The lines to find are those in the entries that hold the word "question"; copy every one of them.
Start of Given information
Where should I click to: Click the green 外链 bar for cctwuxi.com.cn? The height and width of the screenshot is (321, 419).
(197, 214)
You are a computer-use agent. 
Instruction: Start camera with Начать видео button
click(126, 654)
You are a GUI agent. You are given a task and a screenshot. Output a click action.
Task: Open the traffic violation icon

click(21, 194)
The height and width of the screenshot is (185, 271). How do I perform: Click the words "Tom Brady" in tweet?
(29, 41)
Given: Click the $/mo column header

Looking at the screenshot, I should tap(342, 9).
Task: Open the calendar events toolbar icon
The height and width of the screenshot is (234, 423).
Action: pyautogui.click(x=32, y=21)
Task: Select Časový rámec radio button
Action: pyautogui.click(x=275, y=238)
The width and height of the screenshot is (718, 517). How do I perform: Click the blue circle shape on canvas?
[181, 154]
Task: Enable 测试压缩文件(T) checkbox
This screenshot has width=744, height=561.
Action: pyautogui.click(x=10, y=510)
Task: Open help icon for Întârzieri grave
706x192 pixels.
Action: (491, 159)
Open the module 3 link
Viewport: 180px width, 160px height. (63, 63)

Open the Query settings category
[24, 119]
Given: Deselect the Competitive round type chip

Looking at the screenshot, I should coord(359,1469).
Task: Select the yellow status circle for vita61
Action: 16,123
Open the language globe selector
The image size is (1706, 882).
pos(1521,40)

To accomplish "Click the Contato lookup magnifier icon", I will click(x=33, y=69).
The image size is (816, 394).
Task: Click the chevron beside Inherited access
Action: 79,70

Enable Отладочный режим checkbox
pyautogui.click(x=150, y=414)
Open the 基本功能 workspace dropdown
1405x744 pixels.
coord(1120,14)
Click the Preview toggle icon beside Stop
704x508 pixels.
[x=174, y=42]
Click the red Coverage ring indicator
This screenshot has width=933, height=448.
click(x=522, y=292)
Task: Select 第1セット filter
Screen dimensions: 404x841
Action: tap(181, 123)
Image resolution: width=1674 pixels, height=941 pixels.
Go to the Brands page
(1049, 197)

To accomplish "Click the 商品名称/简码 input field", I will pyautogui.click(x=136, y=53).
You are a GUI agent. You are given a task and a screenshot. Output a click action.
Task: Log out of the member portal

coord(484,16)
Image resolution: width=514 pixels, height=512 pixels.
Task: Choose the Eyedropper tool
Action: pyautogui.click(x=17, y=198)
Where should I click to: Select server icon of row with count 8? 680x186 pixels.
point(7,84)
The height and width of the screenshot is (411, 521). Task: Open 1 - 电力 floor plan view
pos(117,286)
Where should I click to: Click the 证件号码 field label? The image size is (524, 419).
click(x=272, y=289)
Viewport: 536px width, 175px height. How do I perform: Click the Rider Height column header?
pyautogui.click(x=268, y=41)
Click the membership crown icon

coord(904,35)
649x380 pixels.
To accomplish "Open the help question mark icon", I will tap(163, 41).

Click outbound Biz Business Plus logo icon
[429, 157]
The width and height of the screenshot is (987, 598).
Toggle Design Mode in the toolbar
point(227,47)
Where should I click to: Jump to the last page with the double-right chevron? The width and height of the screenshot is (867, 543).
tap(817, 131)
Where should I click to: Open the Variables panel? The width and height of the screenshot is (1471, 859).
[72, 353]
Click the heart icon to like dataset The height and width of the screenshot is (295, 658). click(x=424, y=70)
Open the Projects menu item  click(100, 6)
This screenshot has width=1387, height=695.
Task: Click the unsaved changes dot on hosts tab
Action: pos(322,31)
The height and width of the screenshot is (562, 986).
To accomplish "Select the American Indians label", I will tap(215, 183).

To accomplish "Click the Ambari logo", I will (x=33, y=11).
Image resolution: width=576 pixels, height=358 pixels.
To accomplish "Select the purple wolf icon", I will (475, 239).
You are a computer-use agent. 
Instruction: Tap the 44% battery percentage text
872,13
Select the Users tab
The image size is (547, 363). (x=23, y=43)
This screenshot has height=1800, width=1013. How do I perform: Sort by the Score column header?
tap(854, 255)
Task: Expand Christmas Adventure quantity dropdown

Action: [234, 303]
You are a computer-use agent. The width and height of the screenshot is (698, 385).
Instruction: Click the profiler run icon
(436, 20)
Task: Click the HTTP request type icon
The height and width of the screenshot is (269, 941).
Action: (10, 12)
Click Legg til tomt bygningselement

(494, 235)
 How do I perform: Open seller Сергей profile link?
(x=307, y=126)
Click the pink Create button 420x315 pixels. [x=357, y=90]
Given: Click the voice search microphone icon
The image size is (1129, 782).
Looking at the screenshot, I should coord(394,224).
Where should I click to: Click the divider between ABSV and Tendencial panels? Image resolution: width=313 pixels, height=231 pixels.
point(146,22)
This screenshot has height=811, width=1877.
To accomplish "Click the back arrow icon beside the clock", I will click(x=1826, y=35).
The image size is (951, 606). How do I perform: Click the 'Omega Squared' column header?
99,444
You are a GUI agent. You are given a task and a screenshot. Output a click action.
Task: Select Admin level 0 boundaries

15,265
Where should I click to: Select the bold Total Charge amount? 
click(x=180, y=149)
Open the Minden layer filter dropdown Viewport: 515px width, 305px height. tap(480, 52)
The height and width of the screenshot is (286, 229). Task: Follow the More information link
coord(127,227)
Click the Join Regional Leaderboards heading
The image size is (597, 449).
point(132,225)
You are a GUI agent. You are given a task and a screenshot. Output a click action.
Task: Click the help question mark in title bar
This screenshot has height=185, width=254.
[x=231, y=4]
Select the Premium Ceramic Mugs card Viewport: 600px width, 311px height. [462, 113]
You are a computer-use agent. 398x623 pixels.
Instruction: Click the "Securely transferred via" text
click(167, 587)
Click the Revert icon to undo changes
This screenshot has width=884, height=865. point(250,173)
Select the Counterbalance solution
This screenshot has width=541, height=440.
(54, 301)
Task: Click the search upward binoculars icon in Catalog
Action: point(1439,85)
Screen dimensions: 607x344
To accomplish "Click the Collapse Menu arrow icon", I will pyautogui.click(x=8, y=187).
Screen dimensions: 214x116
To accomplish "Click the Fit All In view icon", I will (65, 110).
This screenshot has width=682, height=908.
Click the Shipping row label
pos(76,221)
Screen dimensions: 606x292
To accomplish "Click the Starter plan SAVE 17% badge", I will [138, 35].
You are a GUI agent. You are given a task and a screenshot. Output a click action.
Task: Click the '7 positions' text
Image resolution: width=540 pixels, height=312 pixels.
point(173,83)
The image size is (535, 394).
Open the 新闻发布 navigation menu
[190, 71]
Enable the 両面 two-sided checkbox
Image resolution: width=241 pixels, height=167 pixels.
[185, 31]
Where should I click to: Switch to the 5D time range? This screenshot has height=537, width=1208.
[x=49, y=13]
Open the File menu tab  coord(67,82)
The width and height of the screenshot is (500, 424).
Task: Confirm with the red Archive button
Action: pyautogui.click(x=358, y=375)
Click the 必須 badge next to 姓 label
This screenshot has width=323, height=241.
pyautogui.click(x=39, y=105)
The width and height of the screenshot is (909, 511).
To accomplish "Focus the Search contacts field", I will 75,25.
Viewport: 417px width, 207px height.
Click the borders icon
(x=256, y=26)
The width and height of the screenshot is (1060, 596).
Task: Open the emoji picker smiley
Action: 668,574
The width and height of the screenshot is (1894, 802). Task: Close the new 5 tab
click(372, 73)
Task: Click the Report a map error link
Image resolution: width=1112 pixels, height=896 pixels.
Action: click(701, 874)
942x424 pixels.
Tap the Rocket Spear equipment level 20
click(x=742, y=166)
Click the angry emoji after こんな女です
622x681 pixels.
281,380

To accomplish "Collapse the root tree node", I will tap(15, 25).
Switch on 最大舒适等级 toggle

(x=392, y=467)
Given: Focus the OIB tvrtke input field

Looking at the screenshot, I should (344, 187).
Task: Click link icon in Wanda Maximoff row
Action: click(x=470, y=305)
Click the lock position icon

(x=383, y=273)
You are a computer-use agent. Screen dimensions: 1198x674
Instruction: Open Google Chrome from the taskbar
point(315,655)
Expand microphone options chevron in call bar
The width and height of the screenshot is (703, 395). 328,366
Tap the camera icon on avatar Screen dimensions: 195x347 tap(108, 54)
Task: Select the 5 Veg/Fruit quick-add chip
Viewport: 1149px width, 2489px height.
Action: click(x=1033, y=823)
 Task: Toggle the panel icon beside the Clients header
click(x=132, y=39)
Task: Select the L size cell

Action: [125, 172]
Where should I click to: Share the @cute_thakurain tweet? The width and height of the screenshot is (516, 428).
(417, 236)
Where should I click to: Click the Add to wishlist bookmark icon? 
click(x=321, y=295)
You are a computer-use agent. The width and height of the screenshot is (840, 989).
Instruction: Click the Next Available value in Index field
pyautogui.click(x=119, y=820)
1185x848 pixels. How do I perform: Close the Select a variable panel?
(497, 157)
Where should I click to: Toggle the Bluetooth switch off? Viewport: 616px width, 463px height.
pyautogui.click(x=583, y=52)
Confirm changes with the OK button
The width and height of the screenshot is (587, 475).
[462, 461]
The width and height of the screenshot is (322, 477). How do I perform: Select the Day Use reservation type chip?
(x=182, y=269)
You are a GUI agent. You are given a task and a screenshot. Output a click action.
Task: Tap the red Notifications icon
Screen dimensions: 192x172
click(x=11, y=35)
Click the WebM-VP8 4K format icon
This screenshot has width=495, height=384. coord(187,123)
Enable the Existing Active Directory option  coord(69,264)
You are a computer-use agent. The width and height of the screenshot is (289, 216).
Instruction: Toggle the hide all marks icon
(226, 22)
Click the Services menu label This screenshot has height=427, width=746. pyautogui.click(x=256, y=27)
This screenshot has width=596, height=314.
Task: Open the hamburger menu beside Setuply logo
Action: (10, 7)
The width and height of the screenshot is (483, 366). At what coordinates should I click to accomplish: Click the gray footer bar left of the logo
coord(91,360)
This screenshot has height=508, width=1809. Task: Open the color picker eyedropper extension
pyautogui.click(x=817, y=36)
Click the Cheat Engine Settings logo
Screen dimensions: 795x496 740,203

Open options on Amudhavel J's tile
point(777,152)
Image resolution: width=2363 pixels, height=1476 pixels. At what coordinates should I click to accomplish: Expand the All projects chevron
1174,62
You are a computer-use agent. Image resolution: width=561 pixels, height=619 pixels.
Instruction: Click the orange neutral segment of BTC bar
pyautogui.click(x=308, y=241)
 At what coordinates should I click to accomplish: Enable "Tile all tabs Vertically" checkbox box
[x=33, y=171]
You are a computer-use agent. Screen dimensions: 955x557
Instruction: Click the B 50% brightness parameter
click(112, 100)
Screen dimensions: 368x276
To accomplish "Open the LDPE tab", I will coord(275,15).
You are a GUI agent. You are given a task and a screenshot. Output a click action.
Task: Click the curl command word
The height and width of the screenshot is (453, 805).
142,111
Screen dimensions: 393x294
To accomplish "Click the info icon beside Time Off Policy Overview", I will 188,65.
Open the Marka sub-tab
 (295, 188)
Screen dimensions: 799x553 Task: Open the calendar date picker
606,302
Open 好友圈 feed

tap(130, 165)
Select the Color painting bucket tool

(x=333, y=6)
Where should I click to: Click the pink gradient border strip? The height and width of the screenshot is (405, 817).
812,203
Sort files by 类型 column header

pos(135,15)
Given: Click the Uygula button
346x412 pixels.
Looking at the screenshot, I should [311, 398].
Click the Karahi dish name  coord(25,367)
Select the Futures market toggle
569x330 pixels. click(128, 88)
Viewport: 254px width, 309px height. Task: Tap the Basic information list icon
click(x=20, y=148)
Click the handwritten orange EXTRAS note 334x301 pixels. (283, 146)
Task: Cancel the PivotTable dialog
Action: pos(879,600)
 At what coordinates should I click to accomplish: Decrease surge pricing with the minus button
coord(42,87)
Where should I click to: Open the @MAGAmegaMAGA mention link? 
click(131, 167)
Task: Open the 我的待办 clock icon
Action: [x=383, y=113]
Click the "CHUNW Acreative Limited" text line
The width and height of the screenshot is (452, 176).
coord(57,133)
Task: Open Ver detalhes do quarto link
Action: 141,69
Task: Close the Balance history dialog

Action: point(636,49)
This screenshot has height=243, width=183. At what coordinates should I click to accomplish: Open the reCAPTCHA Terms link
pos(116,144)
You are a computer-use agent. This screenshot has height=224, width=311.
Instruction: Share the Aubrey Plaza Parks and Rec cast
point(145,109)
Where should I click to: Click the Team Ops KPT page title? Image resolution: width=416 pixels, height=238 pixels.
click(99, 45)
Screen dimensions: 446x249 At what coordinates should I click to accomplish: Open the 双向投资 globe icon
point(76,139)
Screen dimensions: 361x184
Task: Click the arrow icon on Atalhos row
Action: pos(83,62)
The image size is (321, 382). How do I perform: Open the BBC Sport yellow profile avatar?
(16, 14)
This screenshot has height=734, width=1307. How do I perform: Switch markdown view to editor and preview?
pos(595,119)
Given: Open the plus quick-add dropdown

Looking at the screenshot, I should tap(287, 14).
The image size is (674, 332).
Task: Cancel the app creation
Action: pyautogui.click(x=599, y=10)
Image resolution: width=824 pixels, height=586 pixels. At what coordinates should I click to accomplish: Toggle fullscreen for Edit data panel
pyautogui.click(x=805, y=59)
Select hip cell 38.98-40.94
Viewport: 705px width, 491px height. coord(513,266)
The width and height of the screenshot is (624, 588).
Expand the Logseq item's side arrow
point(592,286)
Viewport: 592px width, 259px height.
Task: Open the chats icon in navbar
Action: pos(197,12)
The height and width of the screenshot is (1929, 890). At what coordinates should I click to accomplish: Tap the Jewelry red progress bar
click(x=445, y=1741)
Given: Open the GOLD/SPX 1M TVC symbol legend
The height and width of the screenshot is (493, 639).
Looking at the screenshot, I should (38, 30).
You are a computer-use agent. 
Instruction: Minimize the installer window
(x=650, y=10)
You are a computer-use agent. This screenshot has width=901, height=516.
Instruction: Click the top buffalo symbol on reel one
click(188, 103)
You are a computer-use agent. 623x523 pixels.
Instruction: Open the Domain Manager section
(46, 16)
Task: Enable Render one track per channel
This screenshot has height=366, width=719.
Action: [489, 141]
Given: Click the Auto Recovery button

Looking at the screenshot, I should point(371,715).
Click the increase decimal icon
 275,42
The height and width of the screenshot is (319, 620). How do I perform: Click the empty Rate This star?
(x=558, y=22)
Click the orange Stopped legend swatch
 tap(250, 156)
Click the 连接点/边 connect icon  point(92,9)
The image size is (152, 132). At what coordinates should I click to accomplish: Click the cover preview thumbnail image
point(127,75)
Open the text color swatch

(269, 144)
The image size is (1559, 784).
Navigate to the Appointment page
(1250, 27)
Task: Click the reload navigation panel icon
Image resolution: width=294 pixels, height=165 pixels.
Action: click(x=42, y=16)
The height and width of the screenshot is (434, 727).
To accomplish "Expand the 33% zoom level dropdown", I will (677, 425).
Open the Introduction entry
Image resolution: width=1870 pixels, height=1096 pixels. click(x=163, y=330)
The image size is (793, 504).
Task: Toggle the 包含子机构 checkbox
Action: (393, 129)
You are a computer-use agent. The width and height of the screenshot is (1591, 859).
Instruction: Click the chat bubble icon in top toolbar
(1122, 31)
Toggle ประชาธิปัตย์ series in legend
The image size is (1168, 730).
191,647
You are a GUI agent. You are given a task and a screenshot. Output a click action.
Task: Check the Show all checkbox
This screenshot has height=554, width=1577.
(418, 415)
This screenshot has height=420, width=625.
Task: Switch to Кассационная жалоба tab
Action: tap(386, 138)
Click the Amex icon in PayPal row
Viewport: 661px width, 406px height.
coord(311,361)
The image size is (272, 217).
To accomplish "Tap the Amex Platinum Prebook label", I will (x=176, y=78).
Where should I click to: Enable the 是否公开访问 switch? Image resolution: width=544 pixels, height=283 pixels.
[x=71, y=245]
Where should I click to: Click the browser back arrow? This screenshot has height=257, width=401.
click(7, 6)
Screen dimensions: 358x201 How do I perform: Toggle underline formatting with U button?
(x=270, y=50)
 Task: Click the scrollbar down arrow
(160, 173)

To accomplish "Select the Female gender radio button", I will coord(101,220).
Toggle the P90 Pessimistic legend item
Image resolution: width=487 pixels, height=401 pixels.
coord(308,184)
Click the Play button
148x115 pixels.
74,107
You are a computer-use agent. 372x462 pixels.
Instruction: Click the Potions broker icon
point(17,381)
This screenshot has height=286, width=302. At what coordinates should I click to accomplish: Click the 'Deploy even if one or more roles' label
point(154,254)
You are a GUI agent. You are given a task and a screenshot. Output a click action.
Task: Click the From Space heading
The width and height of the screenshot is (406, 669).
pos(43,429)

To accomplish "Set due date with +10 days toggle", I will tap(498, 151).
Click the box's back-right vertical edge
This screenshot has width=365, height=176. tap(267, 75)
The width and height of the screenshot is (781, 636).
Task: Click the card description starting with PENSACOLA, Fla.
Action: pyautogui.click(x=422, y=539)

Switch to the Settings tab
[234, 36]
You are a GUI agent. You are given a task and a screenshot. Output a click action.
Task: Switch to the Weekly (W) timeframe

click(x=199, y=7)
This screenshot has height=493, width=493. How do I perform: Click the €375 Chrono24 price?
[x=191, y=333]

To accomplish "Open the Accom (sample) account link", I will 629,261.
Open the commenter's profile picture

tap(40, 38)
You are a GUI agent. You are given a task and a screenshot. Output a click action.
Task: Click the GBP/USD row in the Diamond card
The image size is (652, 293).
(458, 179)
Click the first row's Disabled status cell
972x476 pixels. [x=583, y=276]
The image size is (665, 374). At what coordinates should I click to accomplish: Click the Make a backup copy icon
End of Given information
### Result of the exercise
To accomplish "Open the help question mark icon", I will tap(163, 41).
Task: Click the help question mark in title bar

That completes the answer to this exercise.